AN AGENDA FOR CITIES AHEAD OF UTTARAKHAND ELECTIONS

Flooding in Dehradun
Recent flooding in Dehradun. The city needs measures like preparing a storm-water management plan to channel excess water efficiently. Pic Bhupesh Bharti

As Uttarakhand gets set to elect a new state government, we bring you the first of a two-part series on the state’s urban development challenges and possible solutions

Uttarakhand faces a major challenge to develop its cities and towns. In the coming years, urban pressures will increase manifold due to the upcoming Delhi-Dehradun economic corridor, the Char Dham all-weather road and other central projects. To prepare its cities and towns to face these challenges, political parties need to have manifestos and visions that include relevant and sustainable components of urbanization.

Uttarakhand is one of the fastest urbanizing states in India. Based on the 2011 census, the state’s urban population is 200% more than the urban population of Himachal Pradesh and 37% more than that of Uttar Pradesh. And its mountain terrain and the continuing challenge of unabated migration makes the issue of urbanization complex and challenging.

Cities like Dehradun, Hardwar, Roorkee, Haldwani, Kashipur, Rudrapur and relatively smaller ones like Rishikesh and Kotdwar have witnessed rapid growth beyond their capacities. The rapidly changing scenario requires political parties and people’s representatives to move forward with the holistic goal of sustainable urban development. 

It is clear that the lack of a sustainable urban development plan is a burning problem for the state. Political parties and elected public representatives need to grasp the speed with which urbanization is taking place and need to prepare themselves for the emerging city-based challenges.

It is precisely this lack of awareness and comprehension that prevents sustainable urban development from becoming an important part of the agenda of any political party.


Read more: Char Dham highway project will only add to urban woes 


Points to ponder on

While many strategic and operational actions need to be taken to chart out an urban agenda, here are 10 agenda points that can offer support. The inputs from these 10 points can help the state identify gaps, tap potential opportunities and increase efficiency in local governance.

1. A nodal authority

To take the example of Dehradun, improved coordination amongst various agencies like the Mussoorie Dehradun Development Authority (MDDA), Dehradun Smart City Limited (DSCL), Education and Health Departments, Nagar Nigam, Pollution Control Board, Planning Department, RTO, Police, Jal Nigam and Jal Sansthan, Disaster Management and all other relevant departments is crucial. 
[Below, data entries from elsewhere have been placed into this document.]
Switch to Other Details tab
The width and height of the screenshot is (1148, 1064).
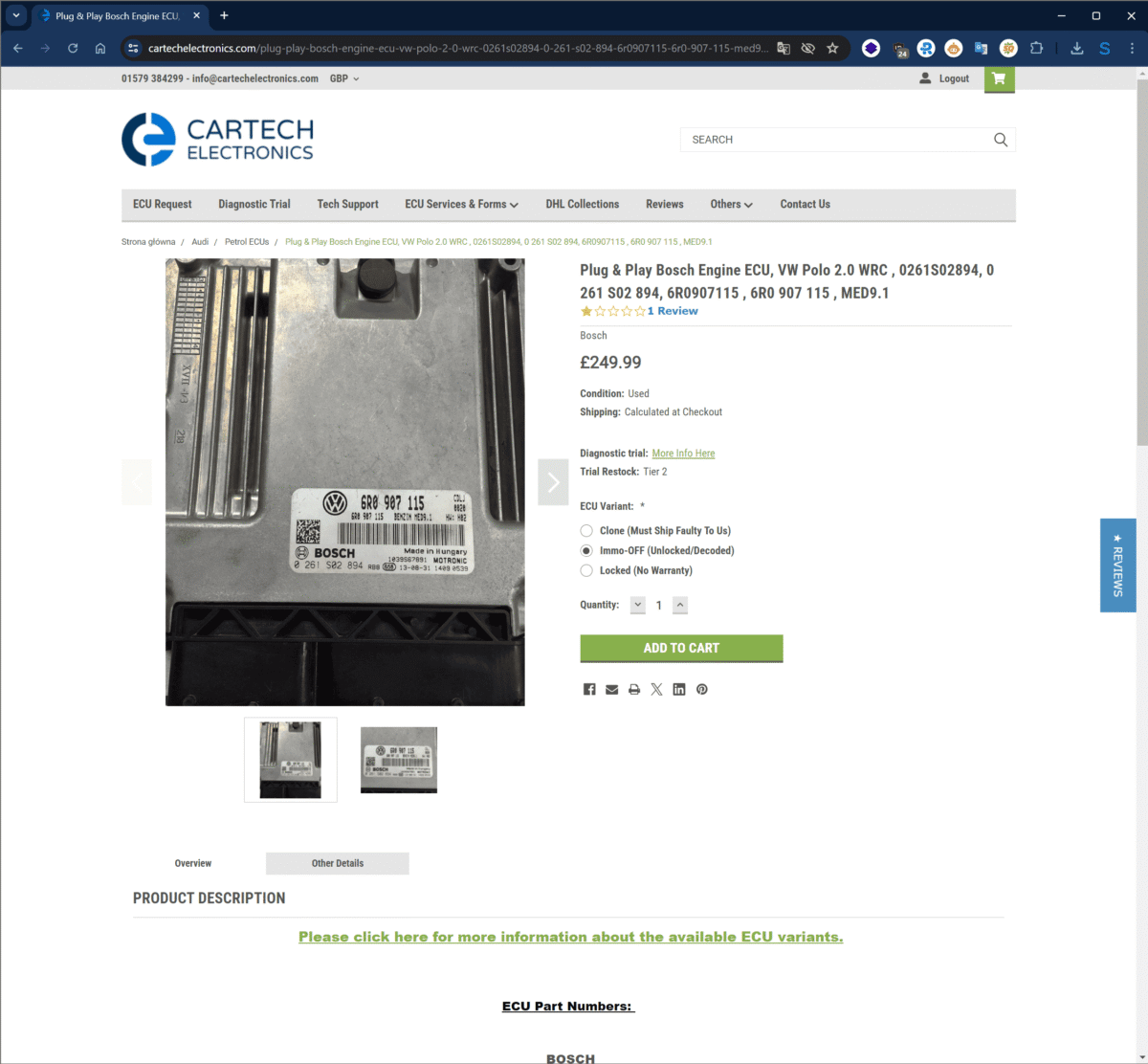coord(338,863)
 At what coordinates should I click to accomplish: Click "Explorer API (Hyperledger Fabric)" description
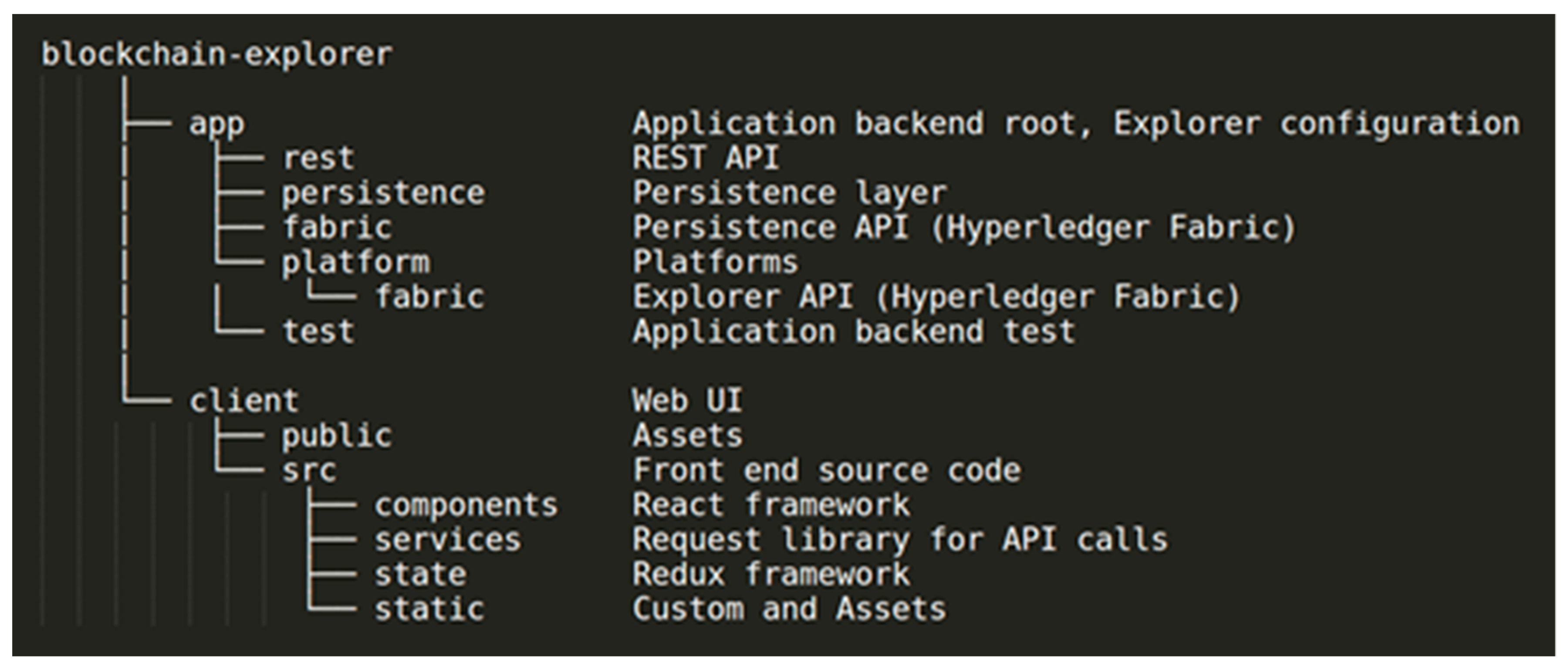point(936,298)
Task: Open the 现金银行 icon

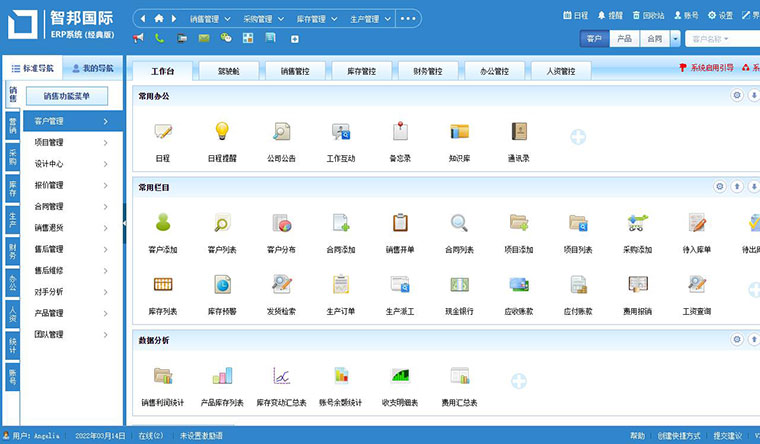Action: [x=459, y=286]
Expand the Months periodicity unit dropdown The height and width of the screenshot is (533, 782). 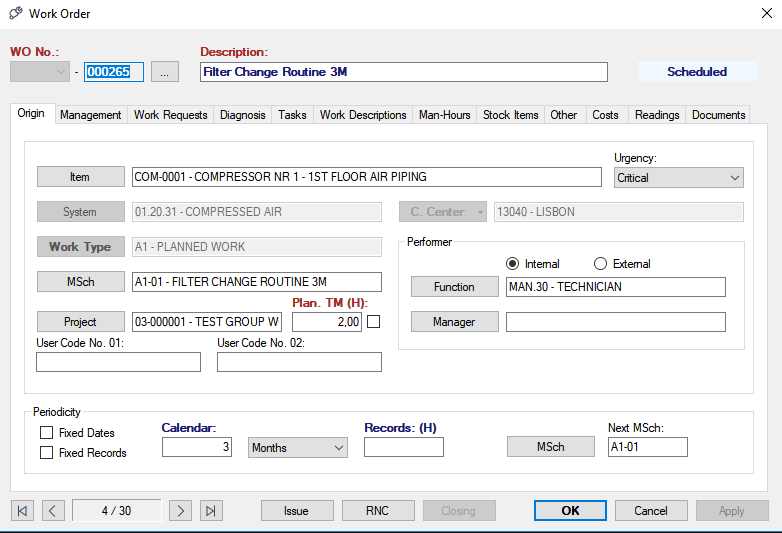click(297, 448)

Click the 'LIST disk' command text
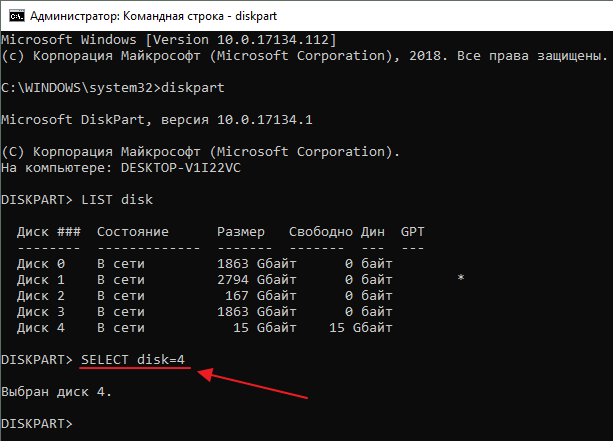click(117, 200)
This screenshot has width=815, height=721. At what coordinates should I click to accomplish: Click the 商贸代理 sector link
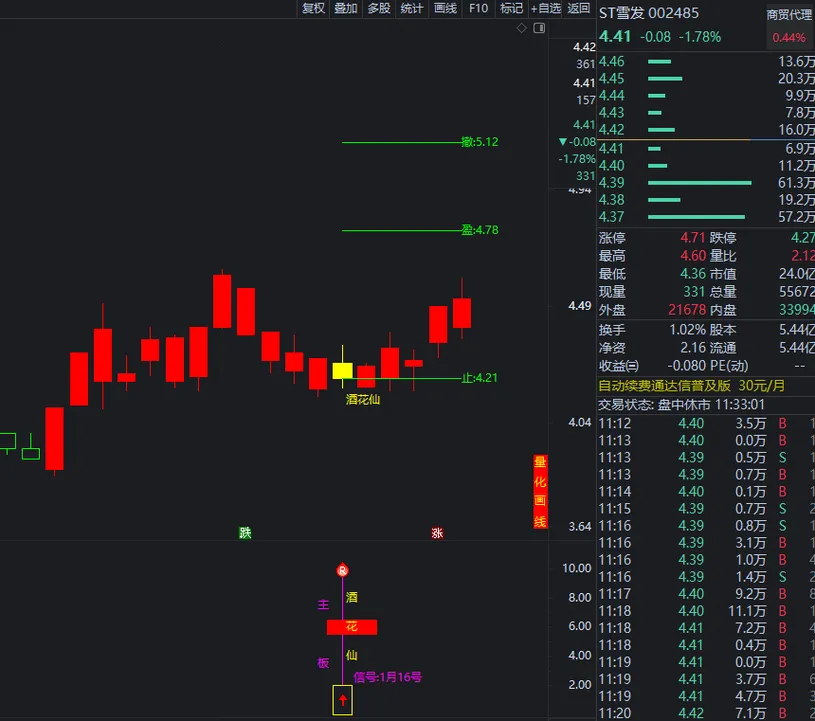(789, 15)
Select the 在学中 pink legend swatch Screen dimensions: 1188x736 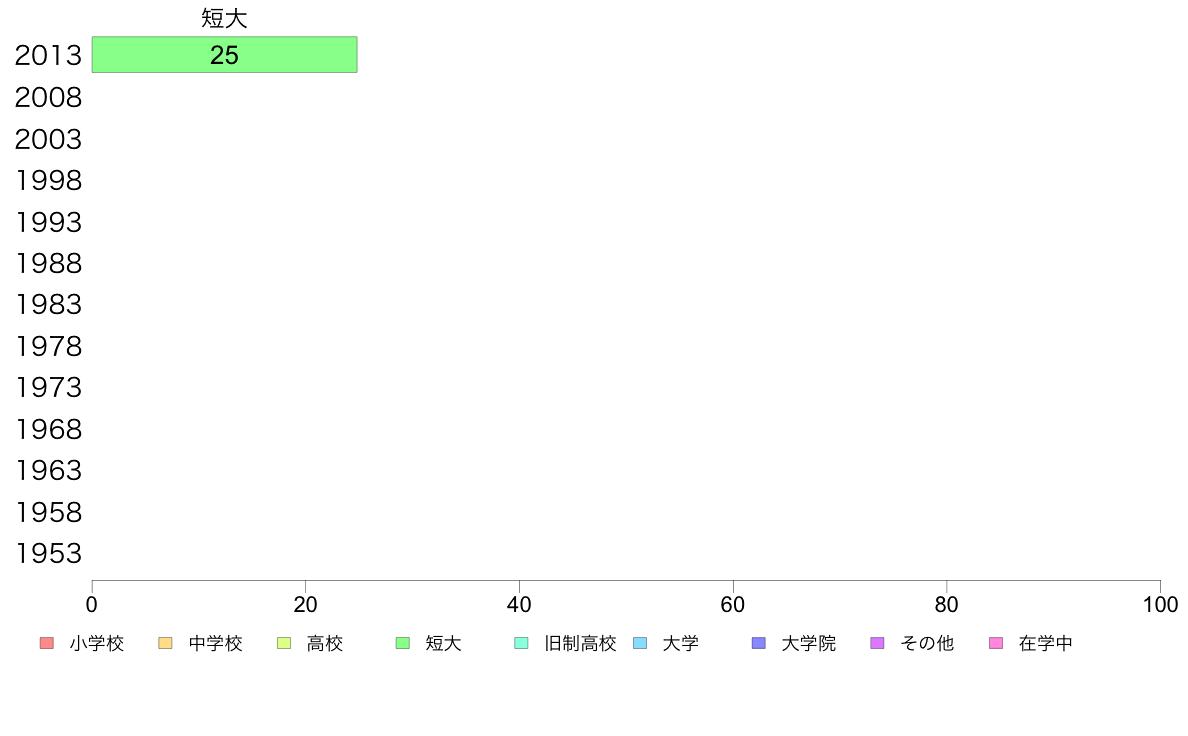[996, 644]
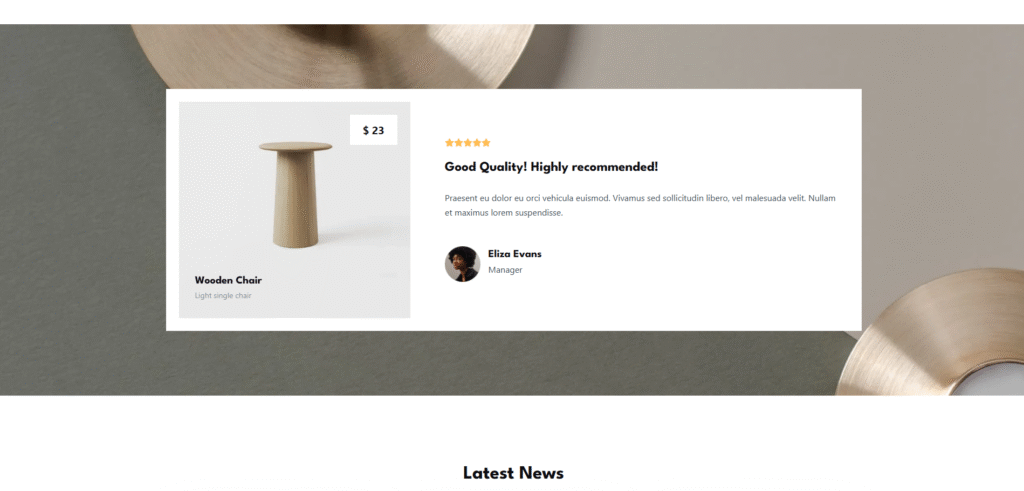Screen dimensions: 1024x491
Task: Open the Wooden Chair product title
Action: click(228, 280)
In fact, one of these departments or institutions can be made the nodal authority for Dehradun. Multiplicity of agencies is clearly hampering the city’s overall progress. Dehradun could learn from its city peers across the country and make appropriate changes to advance the urban development trajectory. 

The experience and learnings from Dehradun can be adopted and adapted in the state’s other towns.  There needs to be a practice of experience sharing and best practices emulation across the cities, which currently don’t speak to each other.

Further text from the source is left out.